How to Restart America's Innovation Engine
But to reattain the level of start-up creation America enjoyed in the 1990s, at least two things need to happen: A company like Facebook needs to have an initial public offering that rises in price, and a new technology -- something on the order of the Internet -- needs to emerge and attract business capital investment.
In an interview this past week, Sahlman expressed confidence that there is no shortage of capital available for top-tier entrepreneurs who can field strong teams to go after big markets with good ideas. For those companies, both venture-capital firms and so-called "angel" investors will appear.
Are Angel Investors Better for Entrepreneurs?
Angels are wealthy individuals who pool their funds to invest in start-ups while providing their portfolio companies with contacts and advice. Sahlman pointed out that angels have a distinguished history: Henry Ford and George Eastman, for example, got the capital to launch their companies from angels. Angels also provide that capital at lower costs: They generally don't charge their investors a 2% management fee, nor do they take 20% to 25% of the investment profits as VCs do.
Despite the greater costs associated with taking money from VCs, they're not going away anytime soon, because when start-ups need capital, they often require a smaller amount of money initially, then later require more. Angels may be able to provide sums in the $500,000 to $1.5 million range for companies in the early stages of their development. But, later, when those same companies need $40 million or $50 million to ramp up, it will be the venture-capital firms delivering those bigger checks.
Following the VC Herd
The corollary to Sahlman's observation is that not all entrepreneurs can get capital. Moreover, with the slowdown in the IPO market since the 1990s, getting capital from VCs (who usually are hoping to get their investment back when a company goes public) is harder than it used to be. On June 22, Sahlman made a comment that the VC business would have "zero returns out until infinity."
He reached that conclusion because he's noticed that venture-capital firms have a strong tendency to all invest in the same "hot" products or services. He gave the example that many years ago, hundreds of VCs were all investing in startups that were building new PC disk drives, known as Winchesters, and each company expected to get 10% of the market. Obviously, with so many competitors, actually achieving such a market share was statistically impossible for them, but in Sahlman's view, VCs invest in herds because each one thinks that it will win.
Contrary to comments by Harvard Management Company's Peter Dolan, Sahlman thinks that while VCs are bad for limited partners like Harvard, VCs actually provide a valuable service to society. Yes, their herd behavior contributes to the huge amount of wasted capital in failed startups all going after the same market. But while that results in low or negative returns for the limited partners, it also increases the odds that some of those companies will succeed. Those success stories, even if there are relatively few of them, are good for society -- particularly if they spearhead innovation in areas like clean technology.

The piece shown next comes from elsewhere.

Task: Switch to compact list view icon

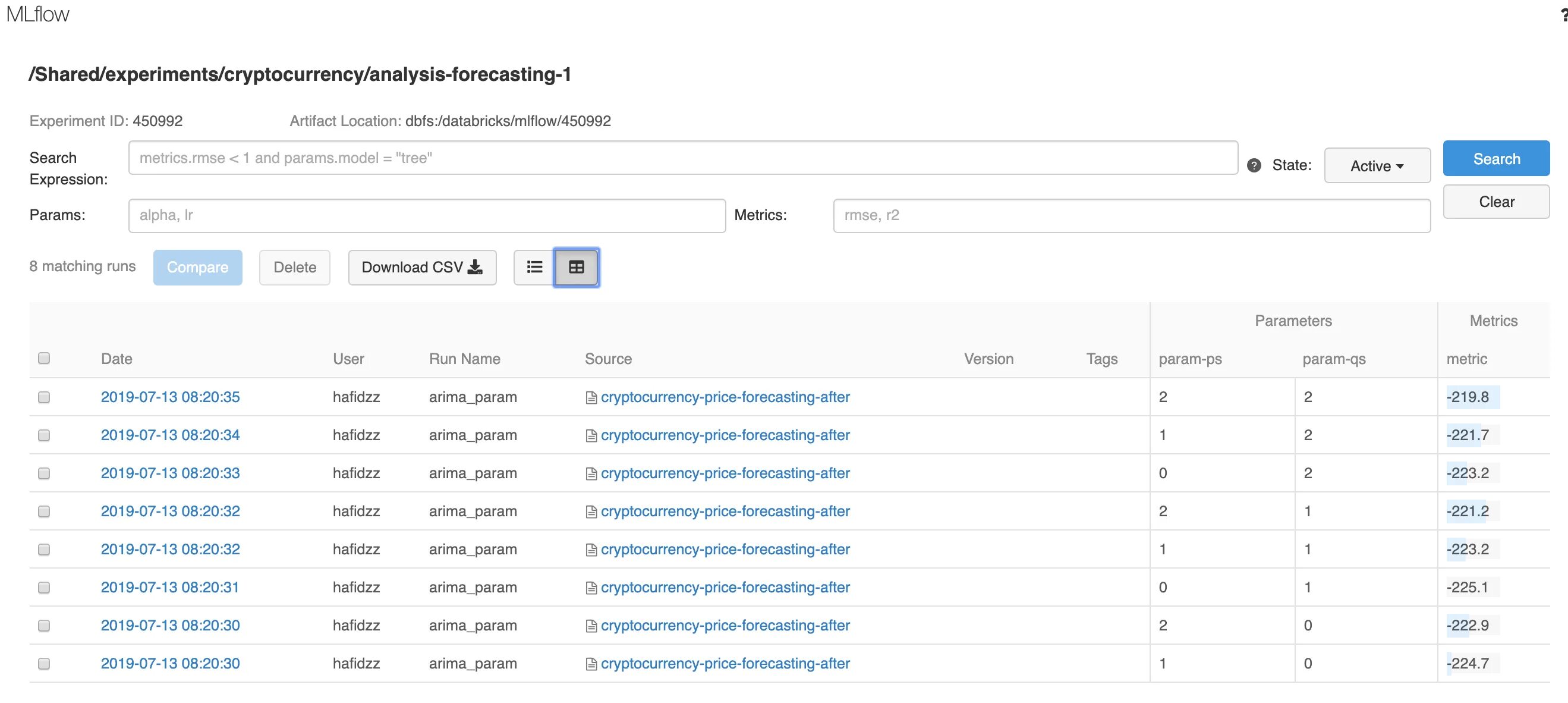Action: (534, 267)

The Next Big Thing, or the Next Great IPO
Sahlman seemed to agree with my assessment that if we could discover a new technology that would spur business investment, it would help revive start-up and job creation activity -- much like PCs did in the 1980s and the Internet did in the 1990s. He thought that the Software as a Service (SaaS) model -- a way for companies to pay monthly fees for software rather than licensing it -- might fit that bill. In his view, businesses perceive SaaS as less expensive than buying traditional site licenses. But Sahlman does not see any particular technology -- except possibly clean technology -- that could ignite excitement at the level that the Internet did.
Finally, Sahlman pointed out that the IPO market could revive if Facebook or electric car company Tesla go public and their stock prices later keep rising. Such successful IPOs helped spur the Internet boom -- when Netscape, then a Web browser company, enjoyed a rousing welcome after it went public. Something similar happened for biotechnology in 1980 when Genentech went public and its stock soared. While there have been a few recent technology IPOs, such as battery maker A123 Systems (AONE), most currently trade below their offering prices. (A123, for example, closed Thursday at $9.19, about 65% below its IPO price.)
Can we restart America's innovation engine? The fortunes of startups could revive if public investors start getting rewarded again for investing in IPOs, or if a new technology comes along that ignites business investment. But since 2000, the market has seen little evidence of either profitable new investments or the "next big thing."